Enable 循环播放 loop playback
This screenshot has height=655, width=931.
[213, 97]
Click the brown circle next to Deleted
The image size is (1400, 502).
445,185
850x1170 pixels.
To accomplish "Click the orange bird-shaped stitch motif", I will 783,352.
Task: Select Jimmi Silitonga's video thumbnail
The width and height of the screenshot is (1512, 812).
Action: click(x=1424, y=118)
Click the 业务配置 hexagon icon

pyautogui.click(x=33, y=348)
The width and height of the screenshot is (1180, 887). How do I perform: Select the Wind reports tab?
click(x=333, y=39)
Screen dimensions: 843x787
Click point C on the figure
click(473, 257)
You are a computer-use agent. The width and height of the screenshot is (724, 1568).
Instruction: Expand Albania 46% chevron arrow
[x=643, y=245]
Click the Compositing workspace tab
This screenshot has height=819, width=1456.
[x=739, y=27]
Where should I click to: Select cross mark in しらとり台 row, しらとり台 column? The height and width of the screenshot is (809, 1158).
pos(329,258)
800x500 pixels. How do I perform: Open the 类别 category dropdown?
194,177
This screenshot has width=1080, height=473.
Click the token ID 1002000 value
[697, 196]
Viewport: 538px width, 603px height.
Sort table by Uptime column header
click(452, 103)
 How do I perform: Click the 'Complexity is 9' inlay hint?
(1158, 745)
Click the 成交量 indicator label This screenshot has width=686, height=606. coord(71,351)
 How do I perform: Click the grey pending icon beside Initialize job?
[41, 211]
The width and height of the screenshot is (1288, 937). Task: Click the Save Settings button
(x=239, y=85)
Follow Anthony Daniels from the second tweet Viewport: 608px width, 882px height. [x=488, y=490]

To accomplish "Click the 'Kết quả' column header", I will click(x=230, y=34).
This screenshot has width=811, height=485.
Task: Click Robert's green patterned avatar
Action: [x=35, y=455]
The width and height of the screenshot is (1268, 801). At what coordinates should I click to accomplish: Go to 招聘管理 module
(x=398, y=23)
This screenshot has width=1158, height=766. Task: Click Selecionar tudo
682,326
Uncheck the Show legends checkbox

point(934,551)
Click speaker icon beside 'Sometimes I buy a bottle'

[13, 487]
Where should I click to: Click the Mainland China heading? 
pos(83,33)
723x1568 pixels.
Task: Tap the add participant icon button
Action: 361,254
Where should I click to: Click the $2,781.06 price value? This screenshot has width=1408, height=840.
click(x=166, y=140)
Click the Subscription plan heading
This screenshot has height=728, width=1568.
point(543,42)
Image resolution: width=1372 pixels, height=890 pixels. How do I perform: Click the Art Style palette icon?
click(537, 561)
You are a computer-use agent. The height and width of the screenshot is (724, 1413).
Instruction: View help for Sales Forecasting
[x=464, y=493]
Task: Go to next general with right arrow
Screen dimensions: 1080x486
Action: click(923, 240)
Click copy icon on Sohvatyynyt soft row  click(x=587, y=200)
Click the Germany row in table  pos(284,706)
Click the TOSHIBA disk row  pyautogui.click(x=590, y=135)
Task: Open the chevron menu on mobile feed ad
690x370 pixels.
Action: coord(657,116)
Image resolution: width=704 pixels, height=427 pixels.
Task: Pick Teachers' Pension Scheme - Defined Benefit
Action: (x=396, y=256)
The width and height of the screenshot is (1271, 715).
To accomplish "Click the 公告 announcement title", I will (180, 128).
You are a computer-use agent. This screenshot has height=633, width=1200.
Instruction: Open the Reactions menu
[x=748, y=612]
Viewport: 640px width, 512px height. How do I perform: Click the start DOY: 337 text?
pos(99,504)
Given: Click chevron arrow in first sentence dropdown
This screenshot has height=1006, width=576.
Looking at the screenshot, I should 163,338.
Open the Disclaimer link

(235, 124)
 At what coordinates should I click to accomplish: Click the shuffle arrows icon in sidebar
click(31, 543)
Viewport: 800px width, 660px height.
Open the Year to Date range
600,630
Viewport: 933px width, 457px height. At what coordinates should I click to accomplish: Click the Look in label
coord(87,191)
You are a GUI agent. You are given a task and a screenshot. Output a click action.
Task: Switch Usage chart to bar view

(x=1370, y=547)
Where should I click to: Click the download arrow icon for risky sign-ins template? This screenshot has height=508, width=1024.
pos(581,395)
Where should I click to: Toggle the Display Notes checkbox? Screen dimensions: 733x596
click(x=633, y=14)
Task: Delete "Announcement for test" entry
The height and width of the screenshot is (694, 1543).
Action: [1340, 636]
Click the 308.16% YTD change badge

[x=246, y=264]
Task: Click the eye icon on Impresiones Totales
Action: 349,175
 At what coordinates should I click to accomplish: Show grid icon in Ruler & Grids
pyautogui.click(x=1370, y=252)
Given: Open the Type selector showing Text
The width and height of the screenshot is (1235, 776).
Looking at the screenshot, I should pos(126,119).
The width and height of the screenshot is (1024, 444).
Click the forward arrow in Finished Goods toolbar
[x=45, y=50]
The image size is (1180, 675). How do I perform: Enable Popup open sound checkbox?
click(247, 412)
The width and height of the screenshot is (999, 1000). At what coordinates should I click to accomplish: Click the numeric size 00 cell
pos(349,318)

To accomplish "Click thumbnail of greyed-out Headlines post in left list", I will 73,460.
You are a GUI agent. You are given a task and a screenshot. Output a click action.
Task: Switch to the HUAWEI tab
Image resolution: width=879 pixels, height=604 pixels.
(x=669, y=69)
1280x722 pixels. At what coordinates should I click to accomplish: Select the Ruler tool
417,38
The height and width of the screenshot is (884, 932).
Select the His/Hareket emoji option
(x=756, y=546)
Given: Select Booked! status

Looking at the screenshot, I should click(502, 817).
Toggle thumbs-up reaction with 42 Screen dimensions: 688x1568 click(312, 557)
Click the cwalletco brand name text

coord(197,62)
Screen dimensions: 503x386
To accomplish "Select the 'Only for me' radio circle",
◆ ◆ ◆ ◆ ◆
Written instruction:
Copy all of the records above line for line, without changing anything.

Answer for this exercise:
Enable 循环播放 loop playback
This screenshot has height=655, width=931.
[213, 97]
Click the brown circle next to Deleted
The image size is (1400, 502).
445,185
850x1170 pixels.
To accomplish "Click the orange bird-shaped stitch motif", I will 783,352.
Task: Select Jimmi Silitonga's video thumbnail
The width and height of the screenshot is (1512, 812).
Action: click(x=1424, y=118)
Click the 业务配置 hexagon icon

pyautogui.click(x=33, y=348)
The width and height of the screenshot is (1180, 887). How do I perform: Select the Wind reports tab?
click(x=333, y=39)
Screen dimensions: 843x787
Click point C on the figure
click(473, 257)
You are a computer-use agent. The width and height of the screenshot is (724, 1568).
Instruction: Expand Albania 46% chevron arrow
[x=643, y=245]
Click the Compositing workspace tab
This screenshot has height=819, width=1456.
[x=739, y=27]
Where should I click to: Select cross mark in しらとり台 row, しらとり台 column? The height and width of the screenshot is (809, 1158).
pos(329,258)
800x500 pixels. How do I perform: Open the 类别 category dropdown?
194,177
This screenshot has width=1080, height=473.
Click the token ID 1002000 value
[697, 196]
Viewport: 538px width, 603px height.
Sort table by Uptime column header
click(452, 103)
 How do I perform: Click the 'Complexity is 9' inlay hint?
(1158, 745)
Click the 成交量 indicator label This screenshot has width=686, height=606. coord(71,351)
 How do I perform: Click the grey pending icon beside Initialize job?
[41, 211]
The width and height of the screenshot is (1288, 937). Task: Click the Save Settings button
(x=239, y=85)
Follow Anthony Daniels from the second tweet Viewport: 608px width, 882px height. [x=488, y=490]

To accomplish "Click the 'Kết quả' column header", I will click(x=230, y=34).
This screenshot has width=811, height=485.
Task: Click Robert's green patterned avatar
Action: [x=35, y=455]
The width and height of the screenshot is (1268, 801). At what coordinates should I click to accomplish: Go to 招聘管理 module
(x=398, y=23)
This screenshot has width=1158, height=766. Task: Click Selecionar tudo
682,326
Uncheck the Show legends checkbox

point(934,551)
Click speaker icon beside 'Sometimes I buy a bottle'

[13, 487]
Where should I click to: Click the Mainland China heading? 
pos(83,33)
723x1568 pixels.
Task: Tap the add participant icon button
Action: 361,254
Where should I click to: Click the $2,781.06 price value? This screenshot has width=1408, height=840.
click(x=166, y=140)
Click the Subscription plan heading
This screenshot has height=728, width=1568.
point(543,42)
Image resolution: width=1372 pixels, height=890 pixels. How do I perform: Click the Art Style palette icon?
click(537, 561)
You are a computer-use agent. The height and width of the screenshot is (724, 1413).
Instruction: View help for Sales Forecasting
[x=464, y=493]
Task: Go to next general with right arrow
Screen dimensions: 1080x486
Action: click(923, 240)
Click copy icon on Sohvatyynyt soft row  click(x=587, y=200)
Click the Germany row in table  pos(284,706)
Click the TOSHIBA disk row  pyautogui.click(x=590, y=135)
Task: Open the chevron menu on mobile feed ad
690x370 pixels.
Action: coord(657,116)
Image resolution: width=704 pixels, height=427 pixels.
Task: Pick Teachers' Pension Scheme - Defined Benefit
Action: (x=396, y=256)
The width and height of the screenshot is (1271, 715).
To accomplish "Click the 公告 announcement title", I will (180, 128).
You are a computer-use agent. This screenshot has height=633, width=1200.
Instruction: Open the Reactions menu
[x=748, y=612]
Viewport: 640px width, 512px height. How do I perform: Click the start DOY: 337 text?
pos(99,504)
Given: Click chevron arrow in first sentence dropdown
This screenshot has height=1006, width=576.
Looking at the screenshot, I should 163,338.
Open the Disclaimer link

(235, 124)
 At what coordinates should I click to accomplish: Click the shuffle arrows icon in sidebar
click(31, 543)
Viewport: 800px width, 660px height.
Open the Year to Date range
600,630
Viewport: 933px width, 457px height. At what coordinates should I click to accomplish: Click the Look in label
coord(87,191)
You are a GUI agent. You are given a task and a screenshot. Output a click action.
Task: Switch Usage chart to bar view

(x=1370, y=547)
Where should I click to: Click the download arrow icon for risky sign-ins template? This screenshot has height=508, width=1024.
pos(581,395)
Where should I click to: Toggle the Display Notes checkbox? Screen dimensions: 733x596
click(x=633, y=14)
Task: Delete "Announcement for test" entry
The height and width of the screenshot is (694, 1543).
Action: [1340, 636]
Click the 308.16% YTD change badge

[x=246, y=264]
Task: Click the eye icon on Impresiones Totales
Action: 349,175
 At what coordinates should I click to accomplish: Show grid icon in Ruler & Grids
pyautogui.click(x=1370, y=252)
Given: Open the Type selector showing Text
The width and height of the screenshot is (1235, 776).
Looking at the screenshot, I should pos(126,119).
The width and height of the screenshot is (1024, 444).
Click the forward arrow in Finished Goods toolbar
[x=45, y=50]
The image size is (1180, 675). How do I perform: Enable Popup open sound checkbox?
click(247, 412)
The width and height of the screenshot is (999, 1000). At what coordinates should I click to accomplish: Click the numeric size 00 cell
pos(349,318)

To accomplish "Click thumbnail of greyed-out Headlines post in left list", I will 73,460.
You are a GUI agent. You are given a task and a screenshot. Output a click action.
Task: Switch to the HUAWEI tab
Image resolution: width=879 pixels, height=604 pixels.
(x=669, y=69)
1280x722 pixels. At what coordinates should I click to accomplish: Select the Ruler tool
417,38
The height and width of the screenshot is (884, 932).
Select the His/Hareket emoji option
(x=756, y=546)
Given: Select Booked! status

Looking at the screenshot, I should click(502, 817).
Toggle thumbs-up reaction with 42 Screen dimensions: 688x1568 click(312, 557)
Click the cwalletco brand name text

coord(197,62)
Screen dimensions: 503x386
To accomplish "Select the 'Only for me' radio circle",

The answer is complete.